Bureau of Industry and Security Proposes New Penalty Guidelines

By George W. Thompson

financial penaltiesThe Bureau of Industry and Security (BIS) has proposed a wholesale revision of the guidelines it applies in determining penalties for violations of the Export Administration Regulations (EAR). The guidelines, set forth in 15 C.F.R. Part 766, Supplement No. 1, identify “aggravating” and “mitigating” factors. BIS applies them in deciding whether to issue a warning letter or a penalty and the monetary amount of a penalty. Likewise, exporters that may have violated the EAR use them to present arguments about sanctions that should apply to the particular facts of their transactions.

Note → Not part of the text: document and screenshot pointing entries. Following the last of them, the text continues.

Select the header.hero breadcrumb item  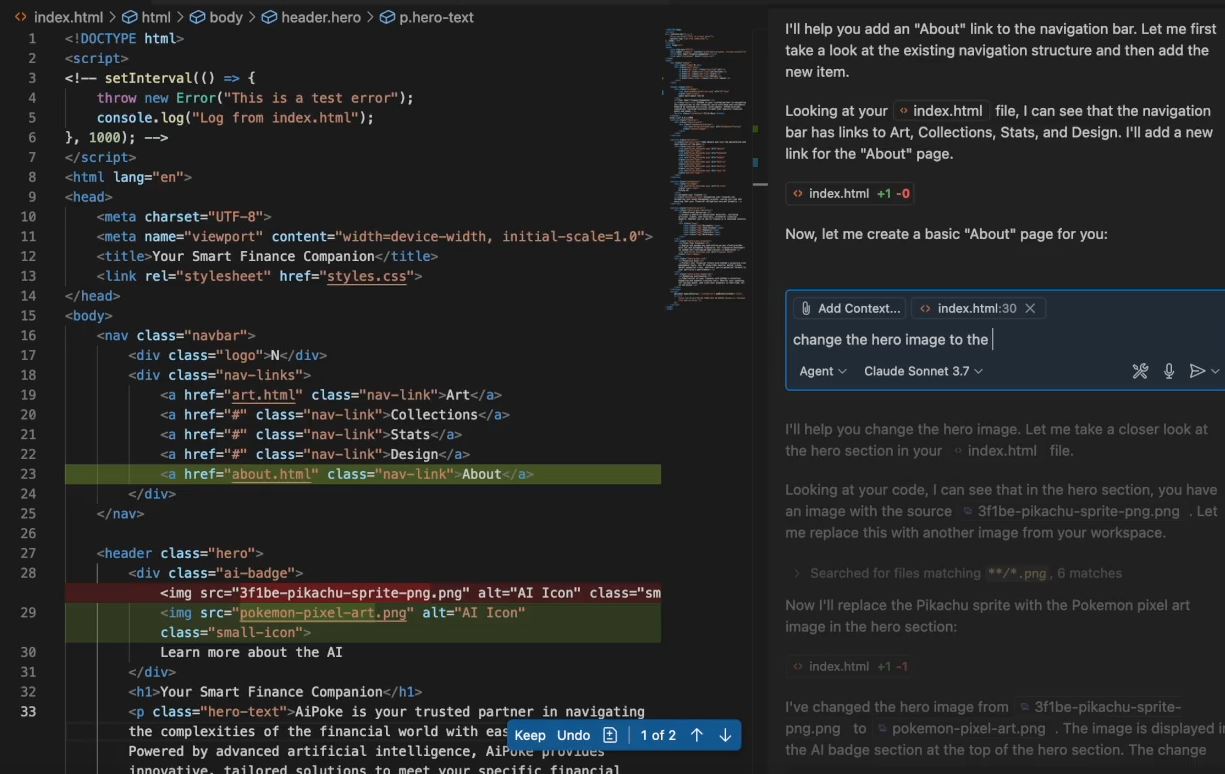[x=317, y=17]
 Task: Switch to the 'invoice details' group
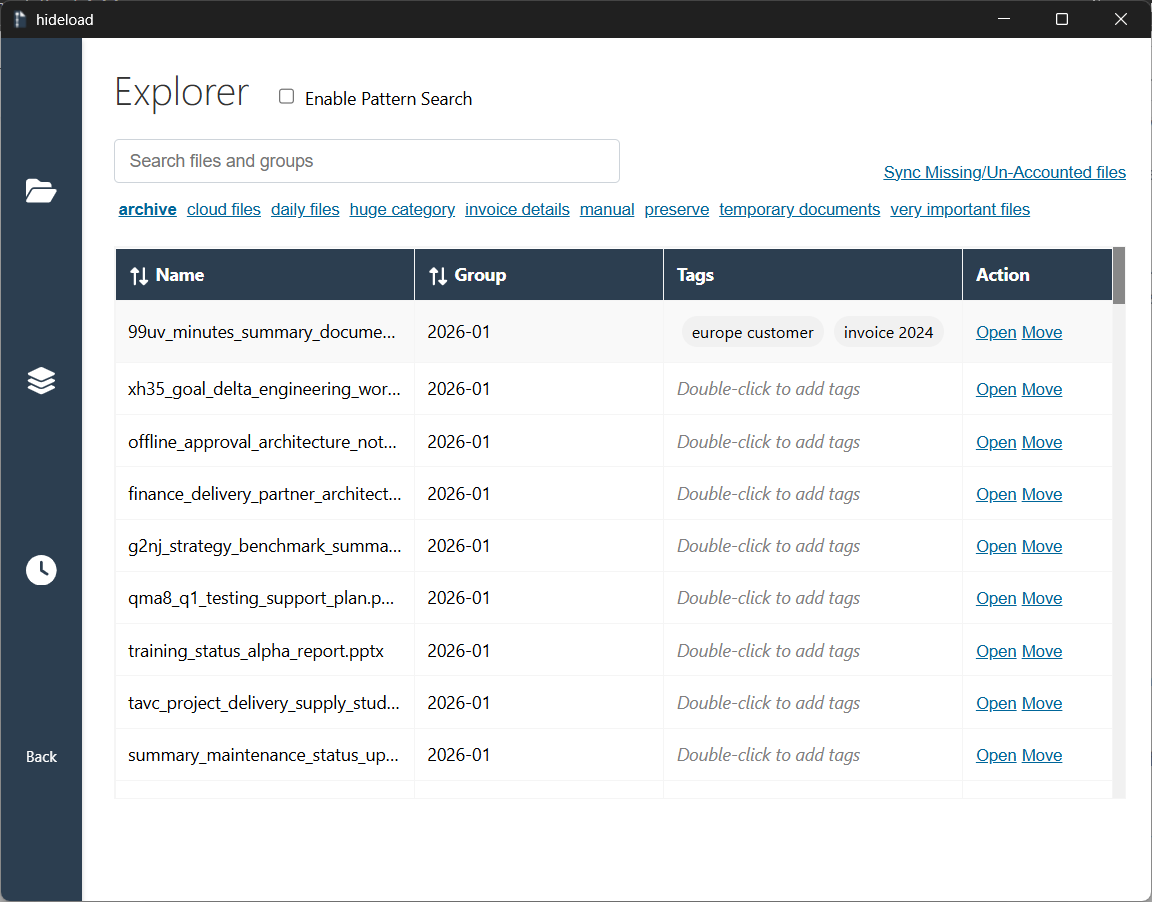[517, 209]
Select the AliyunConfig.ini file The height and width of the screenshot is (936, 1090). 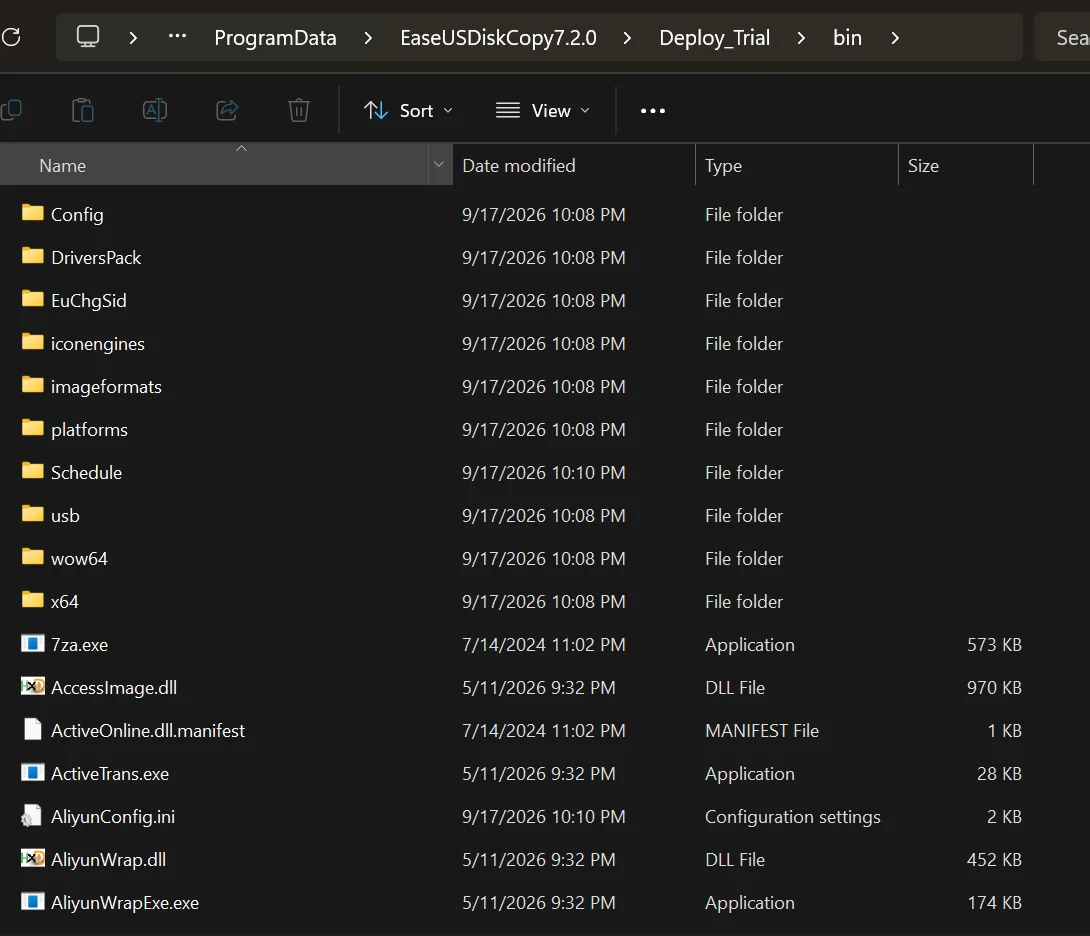tap(113, 816)
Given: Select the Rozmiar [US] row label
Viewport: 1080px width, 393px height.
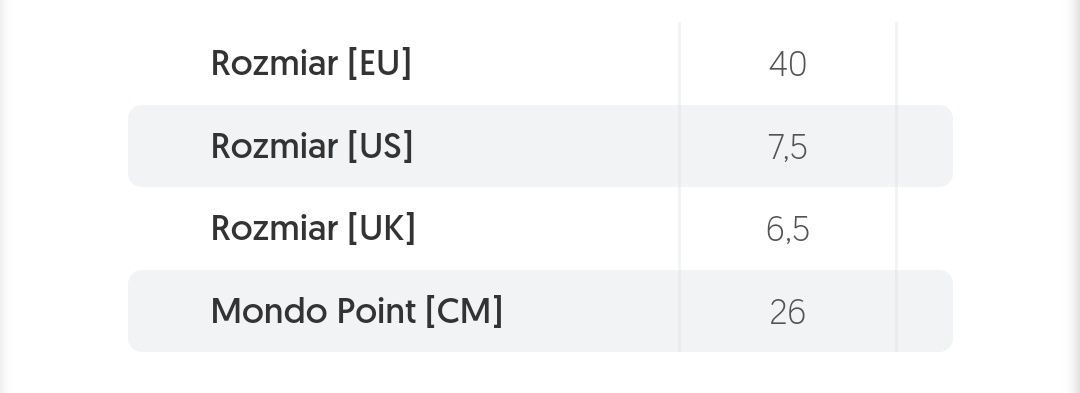Looking at the screenshot, I should pyautogui.click(x=311, y=146).
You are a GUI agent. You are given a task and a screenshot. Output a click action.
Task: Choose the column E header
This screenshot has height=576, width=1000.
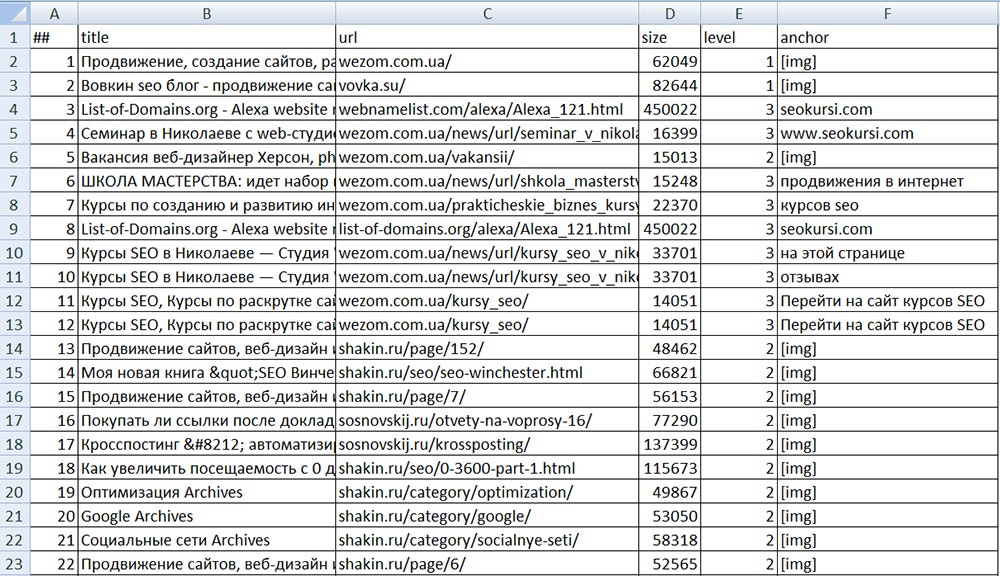pyautogui.click(x=738, y=13)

The proposed revision’s stated purpose is to provide more certainty in the outcome of penalty proceedings. To that end, BIS has revised and explained the factors it will take into account. These aren’t really new points, in my view, but a reshuffling of the existing ones.

What is new is the proposal to use a “base penalty amount” as a starting point for determining the ultimate penalty. This approach is explicitly modeled on that used by the Office of Foreign Assets Control (OFAC). The BIS notice of proposed rulemaking notes that the two agencies enforce the same laws, and provides this as a rationale for taking similar approaches to address violations.

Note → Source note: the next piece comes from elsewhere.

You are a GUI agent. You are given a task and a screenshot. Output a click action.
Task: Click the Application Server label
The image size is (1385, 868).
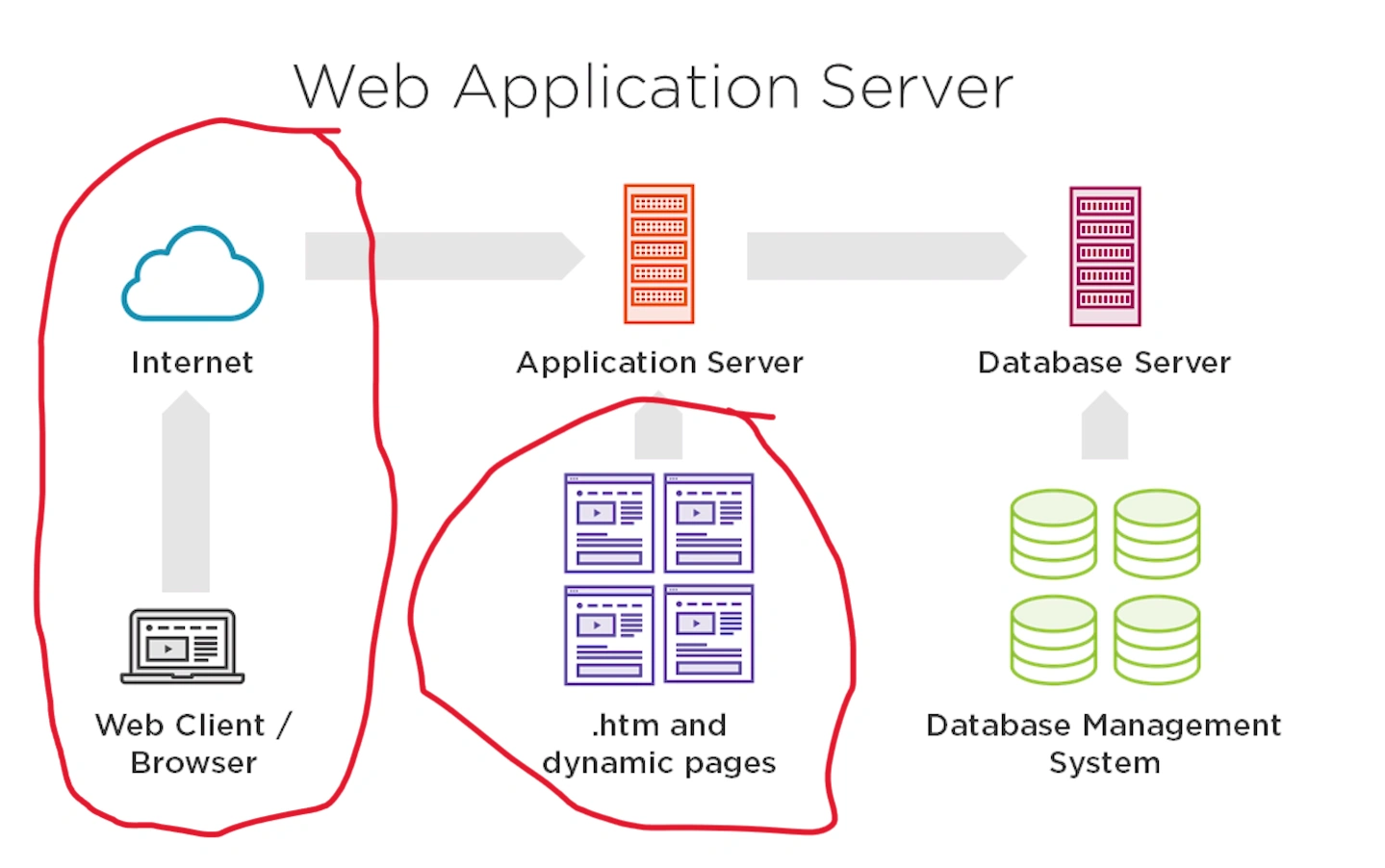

Major Change in Approach to Penalty Determinations

My biggest concern about the BIS proposal is establishing a base penalty amount as the starting point for the analysis. This can easily lead to an OFAC-style approach in which nearly every violation results in the imposition of a monetary penalty. Indeed, this may be what BIS has in mind; the proposal states: “mitigation will generally not exceed 75 percent of the base penalty.”

What’s unclear to me is whether BIS will continue with its current liberality in issuing warning letters in place of penalties.

In fairness, according to the proposal, BIS “does not expect that adoption of these guidelines will increase the number of cases that are charged administratively rather than closed with a warning letter.” Instead, the revised approach presumably would apply only when the decision to issue a penalty has been made at all.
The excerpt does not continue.